Le récit de Tyar
Post by Ex-Tyar - August 21, 2011 at 11:09 AM
L'Elfe
En vérité, ce n'est pas d'un elfe, que parle ce récit. Ce n'est de rien, ni d'un elfe, ni d'un homme, qu'il dresse le portrait. Le présent sujet est un semi-homme et un semi-elfe, il est de ceux que l'on désigne comme les demi-elfes. Cette vérité, toutefois, il n'en fera mention qu'ici, de toute sa vie. C'est à vingt-cinq années, c'est aux cent ans qu'il s'est inventés, qu'il écrit ces quelques lignes:
Le récit de Tyar
Moi, je suis venu deux fois au monde. Je suis né il y a de cela cent ans, déjà, dans le corps d'elfe dont je rêve tant, mais je suis aussi venu au monde en tant que demi-elfe. Depuis vingt-cinq ans, j'endure l'enveloppe immonde qui me relègue au rang de demi-être. Heureusement, elle apparaît plus elfique qu'humaine et c'est de cet heureux hasard que je tiens mon personnage. Ce personnage, c'est l'elfe que j'interprète, à chaque jour. Il est doté de la sagesse et de l'intelligence remarquable qu'ont la plupart des siens, celle que j'envie. Lui, l'Elfe, arbore une beauté et une délicatesse qui lui est propre, il n'a rien de l'irrégularité et de la bêtise humaine. Je lui donne la centaine d'années, soit l'âge adulte elfique. C'est à peu près à cette époque que j'en suis moi-même, dans mon développement de semi-chose.

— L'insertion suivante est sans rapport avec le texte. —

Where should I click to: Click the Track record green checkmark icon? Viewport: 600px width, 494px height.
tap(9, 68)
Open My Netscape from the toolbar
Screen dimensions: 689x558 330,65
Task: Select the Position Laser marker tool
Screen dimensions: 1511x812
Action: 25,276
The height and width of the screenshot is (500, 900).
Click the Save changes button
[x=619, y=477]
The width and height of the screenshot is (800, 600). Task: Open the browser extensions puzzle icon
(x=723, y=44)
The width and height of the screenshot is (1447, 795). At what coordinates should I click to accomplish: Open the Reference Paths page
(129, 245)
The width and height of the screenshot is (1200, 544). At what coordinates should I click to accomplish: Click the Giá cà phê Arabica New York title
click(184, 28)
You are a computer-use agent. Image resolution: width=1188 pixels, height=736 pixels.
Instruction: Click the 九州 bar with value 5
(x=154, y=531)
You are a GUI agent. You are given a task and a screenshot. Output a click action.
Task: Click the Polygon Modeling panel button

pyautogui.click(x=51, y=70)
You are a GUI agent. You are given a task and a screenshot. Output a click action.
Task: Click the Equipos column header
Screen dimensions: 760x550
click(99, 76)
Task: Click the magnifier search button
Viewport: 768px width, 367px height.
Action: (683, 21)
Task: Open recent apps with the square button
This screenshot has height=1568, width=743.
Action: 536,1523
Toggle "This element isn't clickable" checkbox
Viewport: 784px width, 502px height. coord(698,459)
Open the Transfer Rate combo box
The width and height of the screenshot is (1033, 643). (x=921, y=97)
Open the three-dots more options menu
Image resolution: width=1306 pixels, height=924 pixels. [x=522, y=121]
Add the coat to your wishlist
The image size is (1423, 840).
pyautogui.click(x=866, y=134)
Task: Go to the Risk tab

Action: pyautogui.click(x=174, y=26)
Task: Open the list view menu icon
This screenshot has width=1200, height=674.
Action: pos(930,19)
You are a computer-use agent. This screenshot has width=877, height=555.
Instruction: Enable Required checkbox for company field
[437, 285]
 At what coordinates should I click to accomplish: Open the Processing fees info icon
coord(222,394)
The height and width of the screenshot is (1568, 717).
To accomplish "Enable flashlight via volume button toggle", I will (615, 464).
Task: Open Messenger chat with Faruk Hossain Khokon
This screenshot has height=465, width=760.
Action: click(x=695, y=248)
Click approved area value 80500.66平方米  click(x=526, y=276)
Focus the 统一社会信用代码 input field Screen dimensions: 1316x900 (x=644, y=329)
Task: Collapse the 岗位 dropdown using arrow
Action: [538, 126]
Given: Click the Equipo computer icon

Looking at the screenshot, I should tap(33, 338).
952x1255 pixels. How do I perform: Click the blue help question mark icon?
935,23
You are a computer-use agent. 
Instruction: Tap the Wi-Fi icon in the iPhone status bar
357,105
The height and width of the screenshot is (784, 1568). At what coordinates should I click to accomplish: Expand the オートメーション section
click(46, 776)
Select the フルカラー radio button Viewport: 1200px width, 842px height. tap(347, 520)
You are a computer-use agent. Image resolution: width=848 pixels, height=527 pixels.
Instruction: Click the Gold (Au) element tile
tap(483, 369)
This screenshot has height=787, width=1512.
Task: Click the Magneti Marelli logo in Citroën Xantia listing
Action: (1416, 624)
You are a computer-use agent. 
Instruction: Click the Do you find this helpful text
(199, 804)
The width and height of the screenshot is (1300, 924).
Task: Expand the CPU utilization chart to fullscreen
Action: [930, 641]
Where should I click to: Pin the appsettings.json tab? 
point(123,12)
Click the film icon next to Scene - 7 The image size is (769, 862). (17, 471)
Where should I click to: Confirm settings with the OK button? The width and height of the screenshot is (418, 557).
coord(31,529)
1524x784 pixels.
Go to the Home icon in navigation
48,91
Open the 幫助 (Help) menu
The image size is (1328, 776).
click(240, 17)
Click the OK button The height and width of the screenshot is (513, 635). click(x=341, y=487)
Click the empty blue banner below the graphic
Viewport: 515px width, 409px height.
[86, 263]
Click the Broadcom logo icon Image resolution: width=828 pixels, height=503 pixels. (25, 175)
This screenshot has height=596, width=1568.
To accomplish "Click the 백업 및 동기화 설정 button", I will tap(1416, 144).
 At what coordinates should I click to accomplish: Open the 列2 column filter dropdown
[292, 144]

Ma seconde naissance, celle que je préfèrerais ne pas avoir connue, est le fruit du viol d'une elfe par un pirate. Ma mère était à bord d'un vaisseau elfique qui faisait la navette entre le royaume des sages et Systéria lorsqu'un navire regorgeant de pirates l'a abordé. Sans surprises, c'était les odieux humains qui produisaient leurs ignominies. Il semblerait qu'elle fût l'une des rares à survivre aux atrocités des pirates, l'une, puisque les mâles étaient égorgés puis jetés à la mer. C'est tout ce qu'elle a bien voulu me laisser savoir, ma pauvre mère. Chez moi, au pays des elfes, je n'y ai passé que vingt ans, juste assez pour me lasser du regard que me portaient le peuple que j'envie, un regard dédaigneux et profondément méprisant. Les cinq années suivantes, je les ai utilisées afin d'approfondir ma connaissance de la bêtise humaine: j'ai voyagé dans les différents villages portuaires sur les côtes du continent du sud, on y retrouve bon nombre d'humains...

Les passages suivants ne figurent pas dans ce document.